Managing an R Package’s Python Dependencies

If you’re writing an R package that uses reticulate as an interface to a Python session, you likely also need to install one or more Python packages on the user’s machine for your package to function. In addition, you’d likely prefer to insulate users from details around how Python + reticulate are configured as much as possible. This vignette documents a few approaches for accomplishing these goals.

Manual Configuration

Previously, packages like tensorflow accomplished this by providing helper functions (e.g. tensorflow::install_tensorflow()), and documenting that users should call this function to prepare the environment. For example:

library(tensorflow)
install_tensorflow()
# use tensorflow

The biggest downside with this approach is that it requires users to manually download and install an appropriate version of Python. In addition, if the user has not downloaded an appropriate version of Python, then the version discovered on the user’s system may not conform with the requirements imposed by the tensorflow package – leading to more trouble.

Fixing this often requires instructing the user to install Python, and then use reticulate APIs (e.g. reticulate::use_python() and other tools) to find and use an appropriate Python version + environment. This is, understandably, more cognitive overhead than you might want to impose on users of your package.

Another huge problem with manual configuration is that if different R packages use different default Python environments, then those packages can’t ever be loaded in the same R session (since there can only be one active Python environment at a time within an R session).

Automatic Configuration

With newer versions of reticulate, it’s possible for client packages to declare their Python dependencies directly in the DESCRIPTION file, with the use of the Config/reticulate field.

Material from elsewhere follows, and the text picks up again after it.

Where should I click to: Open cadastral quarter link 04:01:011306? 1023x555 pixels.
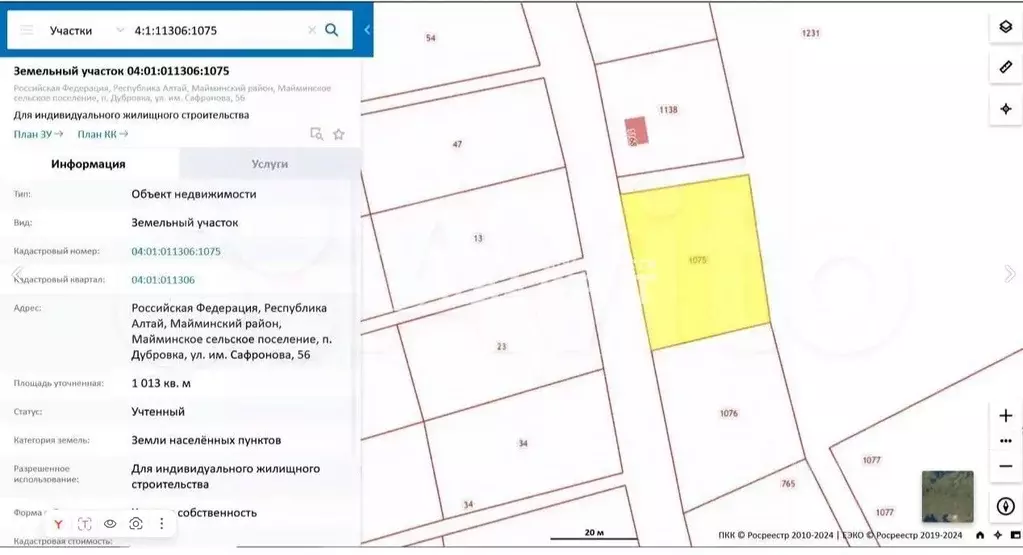(x=163, y=280)
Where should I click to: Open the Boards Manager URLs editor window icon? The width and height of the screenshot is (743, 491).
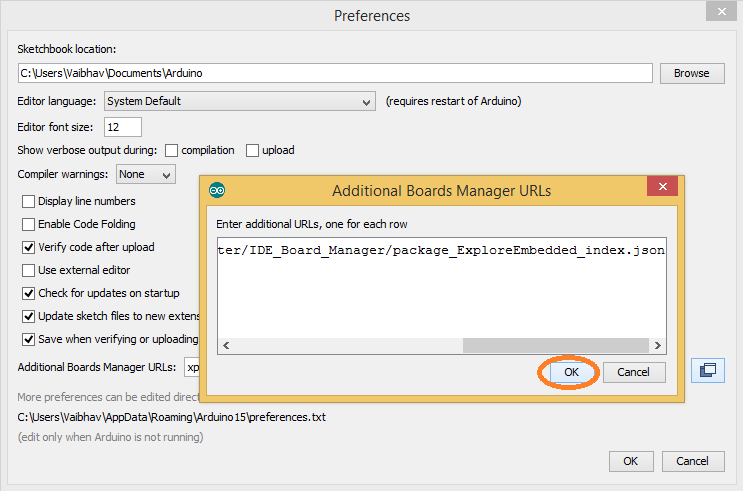[x=707, y=370]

With automatic configuration, reticulate wants to encourage a world wherein different R packages wrapping Python packages can live together in the same Python environment / R session. In essence, we would like to minimize the number of conflicts that could arise through different R packages having incompatible Python dependencies.

Using Config/reticulate

For example, if we had a package rscipy that acted as an interface to the SciPy Python package, we might use the following DESCRIPTION:

Package: rscipy
Title: An R Interface to scipy
Version: 1.0.0
Description: Provides an R interface to the Python package scipy.
Config/reticulate:
  list(
    packages = list(
      list(package = "scipy")
    )
  )
< ... other fields ... >

Installation

With this, reticulate will take care of automatically configuring a Python environment for the user when the rscipy package is loaded and used (i.e. it’s no longer necessary to provide the user with a special install_tensorflow() type function).

Specifically, after the rscipy package is loaded, the following will occur:

Unless the user has explicitly instructed reticulate to use an existing Python environment, reticulate will prompt the user to download and install Miniconda (if necessary).
After this, when the Python session is initialized by reticulate, all declared dependencies of loaded packages in Config/reticulate will be discovered.
These dependencies will then be installed into an appropriate Conda environment, as provided by the Miniconda installation.

In this case, the end user workflow will be exactly as with an R package that has no Python dependencies:

library(rscipy)
# use the package

If the user has no compatible version of Python available on their system, they will be prompted to install Miniconda. If they do have Python already, then the required Python packages (in this case scipy) will be installed in the standard shared environment for R sessions (typically a virtual environment, or a Conda environment named “r-reticulate”).

In effect, users have to pay a one-time, mostly-automated initialization cost in order to use your package, and then things will then work as any other R package would. In particular, users are otherwise insulated from details as to how reticulate works.

.onLoad Configuration

In some cases, a user may try to load your package after Python has already been initialized. To ensure that reticulate can still configure the active Python environment, you can include the code:

.onLoad <- function(libname, pkgname) {
  reticulate::configure_environment(pkgname)
}

This will instruct reticulate to immediately try to configure the active Python environment, installing any required Python packages as necessary.

Versions

The goal of these mechanisms is to allow easy interoperability between R packages that have Python dependencies, as well as to minimize specialized version/configuration steps for end-users. To that end, reticulate will (by default) track an older version of Python than the current release, giving Python packages time to adapt as is required. Python 2 will not be supported.

Tools for breaking these rules are not yet implemented, but will be provided as the need arises.

Format

Declared Python package dependencies should have the following format:

package: The name of the Python package.
version: The version of the package that should be installed. When left unspecified, the latest-available version will be installed. This should only be set in exceptional cases – for example, if the most recently-released version of a Python package breaks compatibility with your package (or other Python packages) in a fundamental way. If multiple R packages request different versions of a particular Python package, reticulate will signal a warning.
pip: Whether this package should be retrieved from the PyPI with pip, or (if FALSE) from the Anaconda repositories.

For example, we could change the Config/reticulate directive from above to specify that scipy [1.3.0] be installed from PyPI (with pip):

Config/reticulate:
  list(
    packages = list(
      list(package = "scipy", version = "1.3.0", pip = TRUE)
    )
  )